◆ **SET PROBLEM 1**
In the list of ATT&CK resources, what is CALDERA described as?
+ + + + + + +
ATT&CK-Related Resources:

MITRE Projects:
- ATT&CK Navigator: Visualization tool
- ATT&CK Workbench: Customize ATT&CK
- CALDERA: Adversary emulation platform
- CAR: Cyber Analytics Repository (detections)

Community Projects:
- Sigma: Generic detection rules with ATT&CK tags
- Atomic Red Team: Technique testing
- MITRE Engenuity: ATT&CK evaluations
- DeTT&CT: Detection coverage mapping

Vendor Integration:
- Most SIEMs map rules to ATT&CK
- EDR vendors report ATT&CK techniques
- Threat intel platforms use ATT&CK

Research Resources:
- ATT&CK Blog (medium.com/mitre-attack)
- ATT&CKcon presentations
- Academic research citing ATT&CK

ATT&CK has become the universal language for discussing adversary behavior. Mastering it connects you to a global community of defenders.
+ + + + + + +
◆ **SET PROBLEM 2**
Retype the part of the entries that opens with the line containing "Screen dimensions: 476x440" and runs to the end of the entries, leaving out the pictures.

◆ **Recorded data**
+ + + + + + +
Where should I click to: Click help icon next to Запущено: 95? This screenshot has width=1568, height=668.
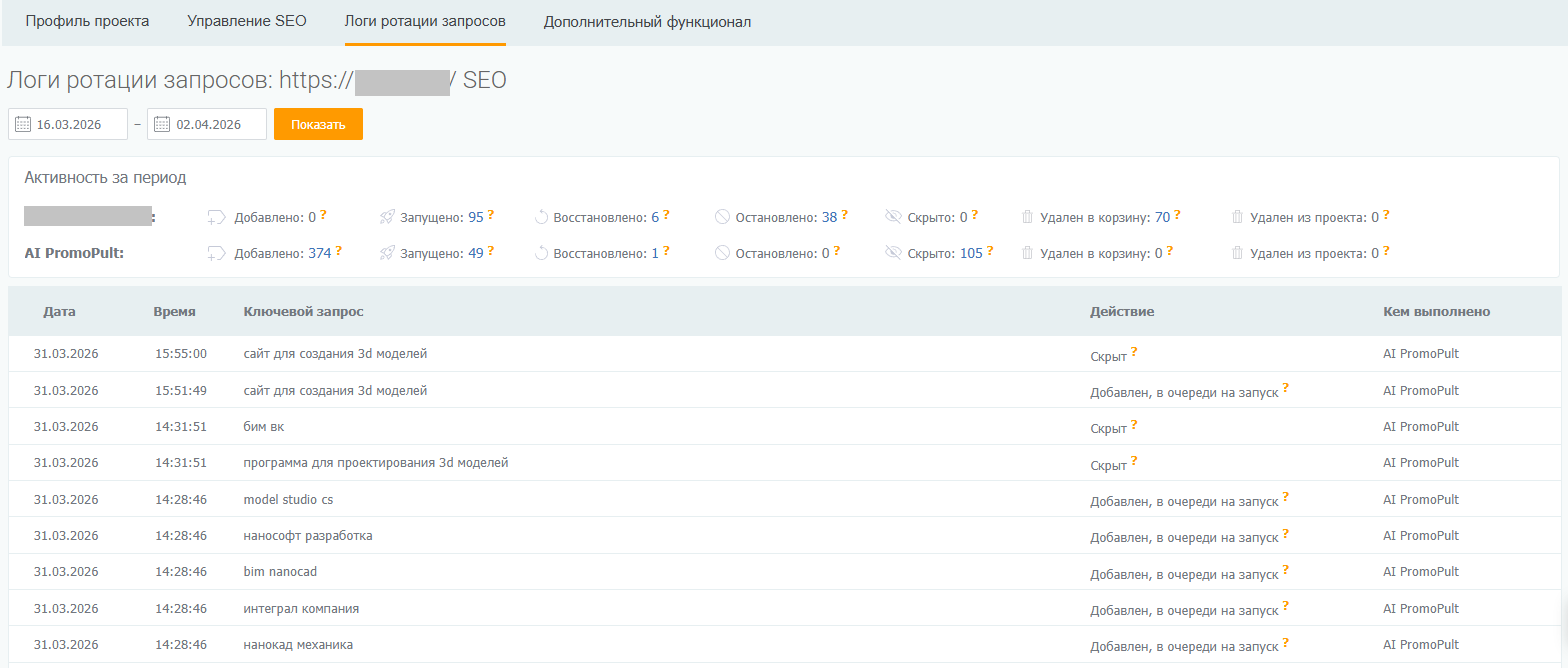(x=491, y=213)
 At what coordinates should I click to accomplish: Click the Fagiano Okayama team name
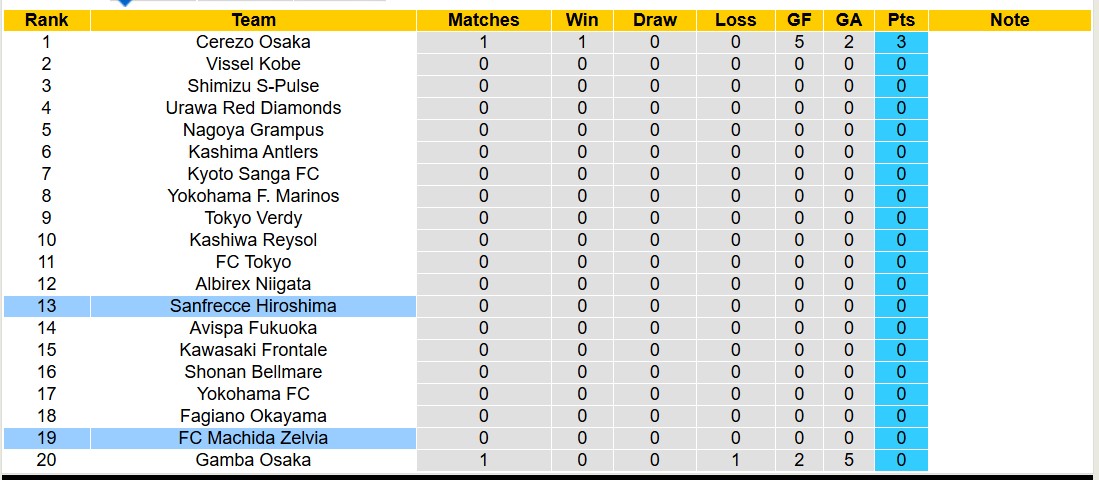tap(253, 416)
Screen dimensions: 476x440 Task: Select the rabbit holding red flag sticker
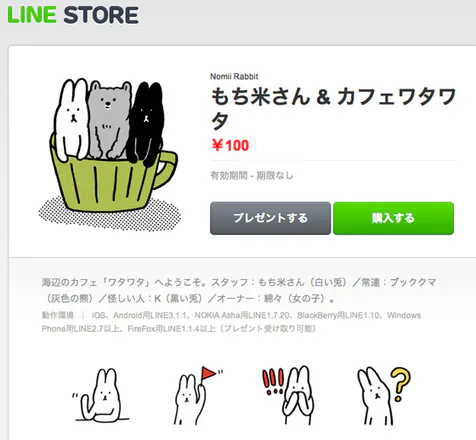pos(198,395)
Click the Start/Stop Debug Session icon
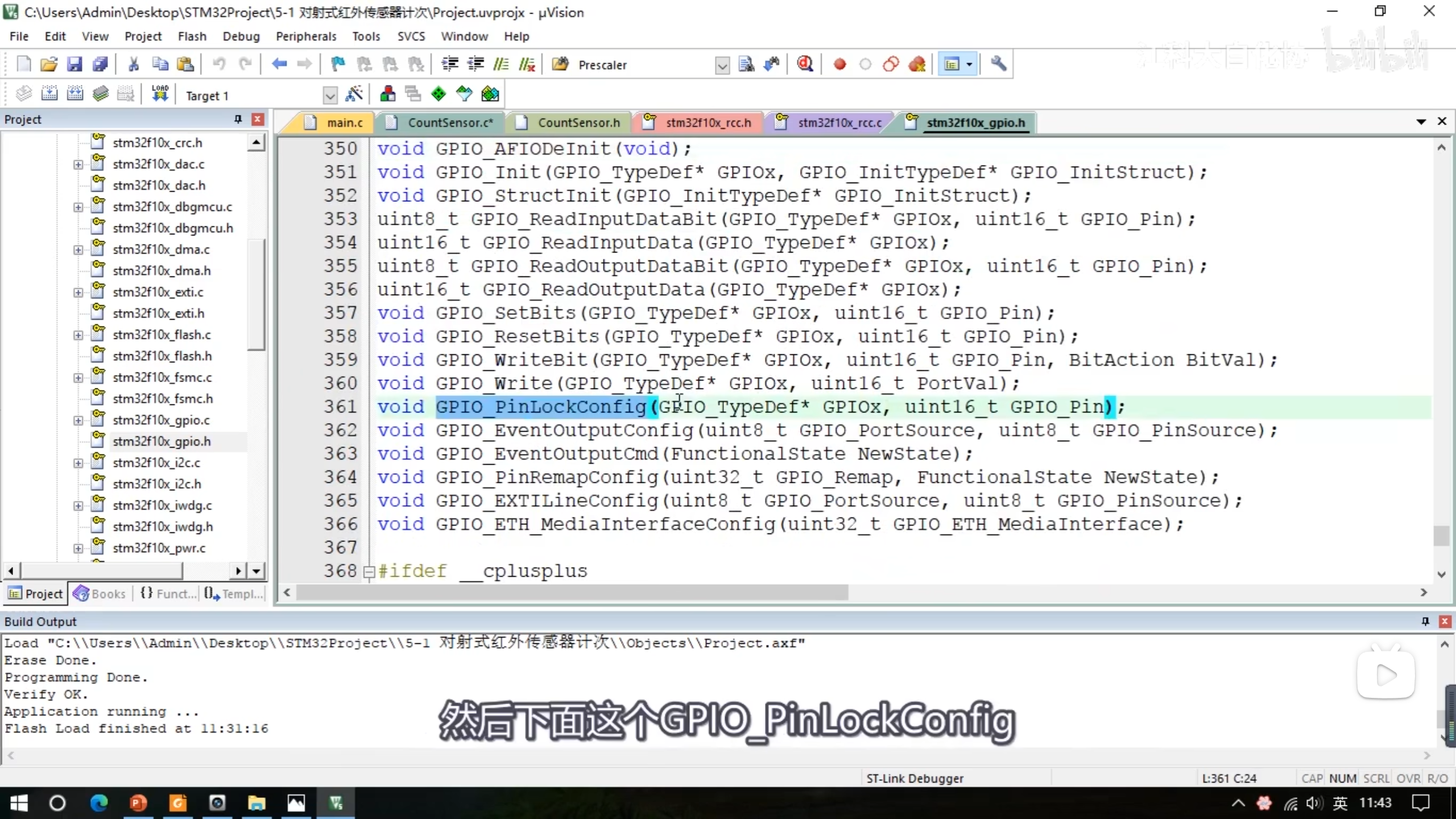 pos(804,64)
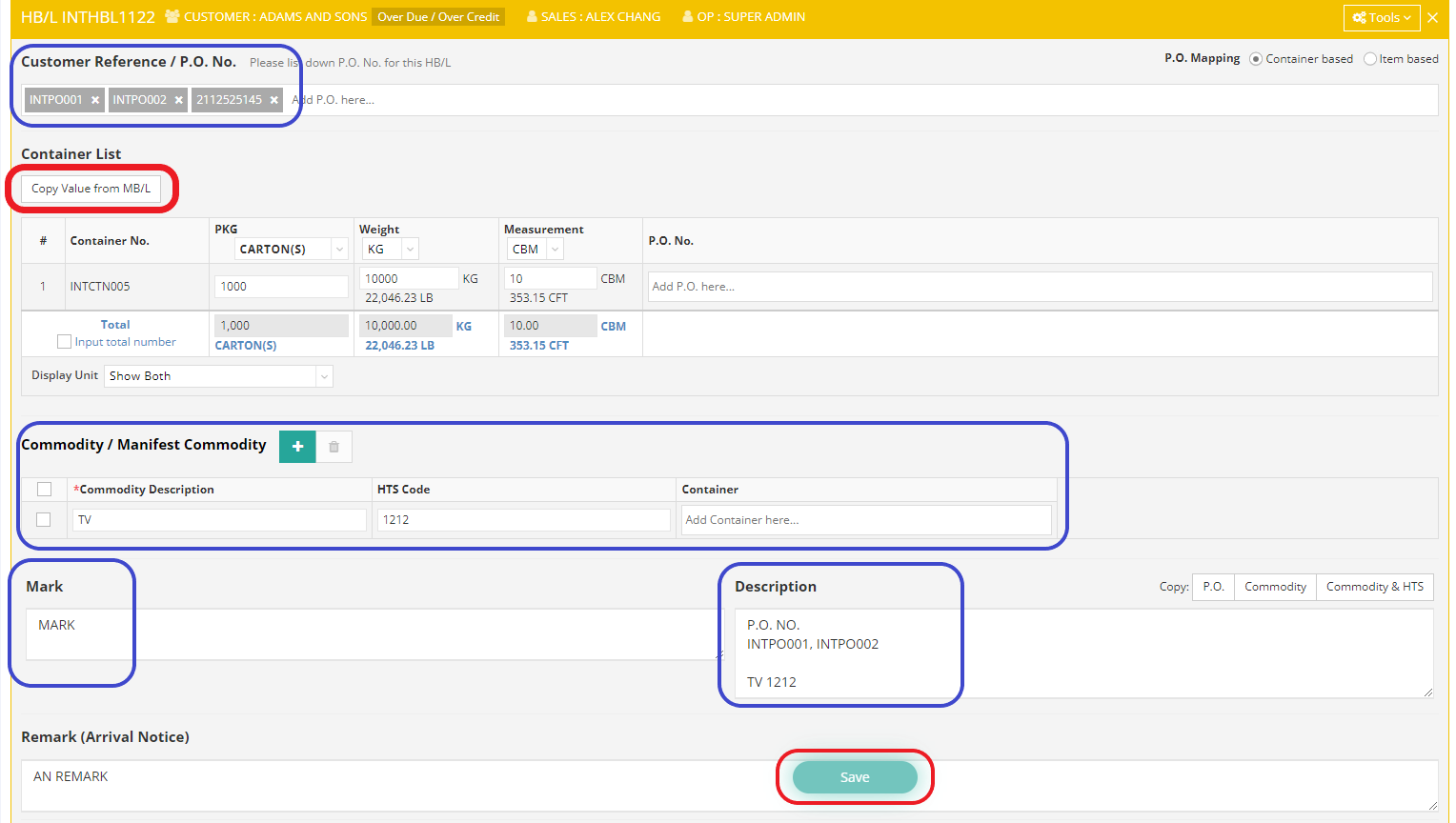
+ + + + + + +
◆ **EXERCISE RESPONSE 1**
An adversary emulation platform.

◆ **EXERCISE RESPONSE 2**
Screen dimensions: 476x440 Task: Select the rabbit holding red flag sticker
pos(198,395)
Click the Start/Stop Debug Session icon
 pos(804,64)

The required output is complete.